Assignment: Please retype the listing below without a single change.

- Opening Delimiter -

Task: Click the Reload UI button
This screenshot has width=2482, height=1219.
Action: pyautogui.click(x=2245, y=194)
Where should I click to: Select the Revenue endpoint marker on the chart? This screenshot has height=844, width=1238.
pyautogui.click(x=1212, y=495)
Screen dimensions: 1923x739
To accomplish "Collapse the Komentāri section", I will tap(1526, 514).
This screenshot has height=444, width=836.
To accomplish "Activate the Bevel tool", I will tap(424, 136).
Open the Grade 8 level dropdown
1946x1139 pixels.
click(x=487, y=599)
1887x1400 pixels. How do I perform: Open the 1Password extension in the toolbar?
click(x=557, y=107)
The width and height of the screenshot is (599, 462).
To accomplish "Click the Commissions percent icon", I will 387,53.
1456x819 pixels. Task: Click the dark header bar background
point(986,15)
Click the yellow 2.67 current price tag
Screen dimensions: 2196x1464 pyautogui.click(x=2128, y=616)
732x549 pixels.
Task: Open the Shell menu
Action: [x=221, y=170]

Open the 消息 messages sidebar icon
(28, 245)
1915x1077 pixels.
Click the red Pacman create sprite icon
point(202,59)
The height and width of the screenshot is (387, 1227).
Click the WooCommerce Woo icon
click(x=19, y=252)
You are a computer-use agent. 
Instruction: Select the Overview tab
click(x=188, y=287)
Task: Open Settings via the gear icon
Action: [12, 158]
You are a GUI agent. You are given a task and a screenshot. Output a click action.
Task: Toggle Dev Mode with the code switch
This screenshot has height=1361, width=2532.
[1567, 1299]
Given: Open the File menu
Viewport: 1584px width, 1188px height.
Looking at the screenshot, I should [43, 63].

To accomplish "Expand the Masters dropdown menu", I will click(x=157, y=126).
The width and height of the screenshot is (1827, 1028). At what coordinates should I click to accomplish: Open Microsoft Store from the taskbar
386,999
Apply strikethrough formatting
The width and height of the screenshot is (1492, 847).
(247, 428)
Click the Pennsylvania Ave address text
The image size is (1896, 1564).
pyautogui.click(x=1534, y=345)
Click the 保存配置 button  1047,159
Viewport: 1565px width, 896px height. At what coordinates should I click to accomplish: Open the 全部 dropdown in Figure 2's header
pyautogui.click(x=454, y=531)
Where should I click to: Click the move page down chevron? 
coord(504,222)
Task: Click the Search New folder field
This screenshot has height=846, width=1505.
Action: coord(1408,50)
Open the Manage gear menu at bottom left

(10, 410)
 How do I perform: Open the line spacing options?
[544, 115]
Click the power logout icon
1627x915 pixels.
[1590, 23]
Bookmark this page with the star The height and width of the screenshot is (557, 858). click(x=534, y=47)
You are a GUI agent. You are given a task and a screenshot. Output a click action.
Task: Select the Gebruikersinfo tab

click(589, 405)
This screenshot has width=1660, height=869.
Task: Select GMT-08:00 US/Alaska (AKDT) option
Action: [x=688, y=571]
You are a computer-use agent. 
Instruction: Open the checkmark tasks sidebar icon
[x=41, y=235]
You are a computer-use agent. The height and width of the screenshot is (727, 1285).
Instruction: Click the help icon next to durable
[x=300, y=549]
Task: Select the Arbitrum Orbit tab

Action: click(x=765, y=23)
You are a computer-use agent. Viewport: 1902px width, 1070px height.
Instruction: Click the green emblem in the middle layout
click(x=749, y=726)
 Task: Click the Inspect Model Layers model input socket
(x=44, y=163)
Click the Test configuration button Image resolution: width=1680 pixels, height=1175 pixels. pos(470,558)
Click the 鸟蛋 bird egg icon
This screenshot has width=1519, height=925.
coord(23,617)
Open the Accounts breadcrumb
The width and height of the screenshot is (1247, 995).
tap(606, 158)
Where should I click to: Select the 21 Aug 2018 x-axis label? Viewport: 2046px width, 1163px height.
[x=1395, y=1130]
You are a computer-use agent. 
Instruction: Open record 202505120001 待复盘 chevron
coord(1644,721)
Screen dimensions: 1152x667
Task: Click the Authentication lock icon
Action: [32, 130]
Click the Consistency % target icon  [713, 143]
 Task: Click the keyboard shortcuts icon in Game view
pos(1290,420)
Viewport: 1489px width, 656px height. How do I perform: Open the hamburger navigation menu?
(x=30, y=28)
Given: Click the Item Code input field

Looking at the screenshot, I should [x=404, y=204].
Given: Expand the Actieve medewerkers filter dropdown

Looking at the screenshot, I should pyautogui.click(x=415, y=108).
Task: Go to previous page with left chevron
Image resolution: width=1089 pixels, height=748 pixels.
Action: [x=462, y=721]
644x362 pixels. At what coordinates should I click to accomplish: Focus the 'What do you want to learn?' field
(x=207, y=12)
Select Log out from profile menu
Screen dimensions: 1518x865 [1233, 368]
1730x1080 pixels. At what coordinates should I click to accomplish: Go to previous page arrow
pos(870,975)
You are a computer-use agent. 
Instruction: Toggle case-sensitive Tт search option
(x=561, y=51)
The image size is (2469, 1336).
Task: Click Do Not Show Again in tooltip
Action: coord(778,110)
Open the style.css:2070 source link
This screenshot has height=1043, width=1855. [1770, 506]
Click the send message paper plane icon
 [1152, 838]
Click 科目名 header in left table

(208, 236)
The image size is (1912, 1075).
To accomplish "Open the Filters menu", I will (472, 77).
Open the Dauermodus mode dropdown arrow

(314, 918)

- Closing Delimiter -

Written solution:
Task: Click the Reload UI button
This screenshot has width=2482, height=1219.
Action: pyautogui.click(x=2245, y=194)
Where should I click to: Select the Revenue endpoint marker on the chart? This screenshot has height=844, width=1238.
pyautogui.click(x=1212, y=495)
Screen dimensions: 1923x739
To accomplish "Collapse the Komentāri section", I will tap(1526, 514).
This screenshot has height=444, width=836.
To accomplish "Activate the Bevel tool", I will tap(424, 136).
Open the Grade 8 level dropdown
1946x1139 pixels.
click(x=487, y=599)
1887x1400 pixels. How do I perform: Open the 1Password extension in the toolbar?
click(x=557, y=107)
The width and height of the screenshot is (599, 462).
To accomplish "Click the Commissions percent icon", I will 387,53.
1456x819 pixels. Task: Click the dark header bar background
point(986,15)
Click the yellow 2.67 current price tag
Screen dimensions: 2196x1464 pyautogui.click(x=2128, y=616)
732x549 pixels.
Task: Open the Shell menu
Action: [x=221, y=170]

Open the 消息 messages sidebar icon
(28, 245)
1915x1077 pixels.
Click the red Pacman create sprite icon
point(202,59)
The height and width of the screenshot is (387, 1227).
Click the WooCommerce Woo icon
click(x=19, y=252)
You are a computer-use agent. 
Instruction: Select the Overview tab
click(x=188, y=287)
Task: Open Settings via the gear icon
Action: [12, 158]
You are a GUI agent. You are given a task and a screenshot. Output a click action.
Task: Toggle Dev Mode with the code switch
This screenshot has height=1361, width=2532.
[1567, 1299]
Given: Open the File menu
Viewport: 1584px width, 1188px height.
Looking at the screenshot, I should [43, 63].

To accomplish "Expand the Masters dropdown menu", I will click(x=157, y=126).
The width and height of the screenshot is (1827, 1028). At what coordinates should I click to accomplish: Open Microsoft Store from the taskbar
386,999
Apply strikethrough formatting
The width and height of the screenshot is (1492, 847).
(247, 428)
Click the Pennsylvania Ave address text
The image size is (1896, 1564).
pyautogui.click(x=1534, y=345)
Click the 保存配置 button  1047,159
Viewport: 1565px width, 896px height. At what coordinates should I click to accomplish: Open the 全部 dropdown in Figure 2's header
pyautogui.click(x=454, y=531)
Where should I click to: Click the move page down chevron? 
coord(504,222)
Task: Click the Search New folder field
This screenshot has height=846, width=1505.
Action: coord(1408,50)
Open the Manage gear menu at bottom left

(10, 410)
 How do I perform: Open the line spacing options?
[544, 115]
Click the power logout icon
1627x915 pixels.
[1590, 23]
Bookmark this page with the star The height and width of the screenshot is (557, 858). click(x=534, y=47)
You are a GUI agent. You are given a task and a screenshot. Output a click action.
Task: Select the Gebruikersinfo tab

click(589, 405)
This screenshot has width=1660, height=869.
Task: Select GMT-08:00 US/Alaska (AKDT) option
Action: [x=688, y=571]
You are a computer-use agent. 
Instruction: Open the checkmark tasks sidebar icon
[x=41, y=235]
You are a computer-use agent. The height and width of the screenshot is (727, 1285).
Instruction: Click the help icon next to durable
[x=300, y=549]
Task: Select the Arbitrum Orbit tab

Action: click(x=765, y=23)
You are a computer-use agent. Viewport: 1902px width, 1070px height.
Instruction: Click the green emblem in the middle layout
click(x=749, y=726)
 Task: Click the Inspect Model Layers model input socket
(x=44, y=163)
Click the Test configuration button Image resolution: width=1680 pixels, height=1175 pixels. pos(470,558)
Click the 鸟蛋 bird egg icon
This screenshot has width=1519, height=925.
coord(23,617)
Open the Accounts breadcrumb
The width and height of the screenshot is (1247, 995).
tap(606, 158)
Where should I click to: Select the 21 Aug 2018 x-axis label? Viewport: 2046px width, 1163px height.
[x=1395, y=1130]
You are a computer-use agent. 
Instruction: Open record 202505120001 待复盘 chevron
coord(1644,721)
Screen dimensions: 1152x667
Task: Click the Authentication lock icon
Action: [32, 130]
Click the Consistency % target icon  [713, 143]
 Task: Click the keyboard shortcuts icon in Game view
pos(1290,420)
Viewport: 1489px width, 656px height. How do I perform: Open the hamburger navigation menu?
(x=30, y=28)
Given: Click the Item Code input field

Looking at the screenshot, I should [x=404, y=204].
Given: Expand the Actieve medewerkers filter dropdown

Looking at the screenshot, I should pyautogui.click(x=415, y=108).
Task: Go to previous page with left chevron
Image resolution: width=1089 pixels, height=748 pixels.
Action: [x=462, y=721]
644x362 pixels. At what coordinates should I click to accomplish: Focus the 'What do you want to learn?' field
(x=207, y=12)
Select Log out from profile menu
Screen dimensions: 1518x865 [1233, 368]
1730x1080 pixels. At what coordinates should I click to accomplish: Go to previous page arrow
pos(870,975)
You are a computer-use agent. 
Instruction: Toggle case-sensitive Tт search option
(x=561, y=51)
The image size is (2469, 1336).
Task: Click Do Not Show Again in tooltip
Action: coord(778,110)
Open the style.css:2070 source link
This screenshot has height=1043, width=1855. [1770, 506]
Click the send message paper plane icon
 [1152, 838]
Click 科目名 header in left table

(208, 236)
The image size is (1912, 1075).
To accomplish "Open the Filters menu", I will (472, 77).
Open the Dauermodus mode dropdown arrow

(314, 918)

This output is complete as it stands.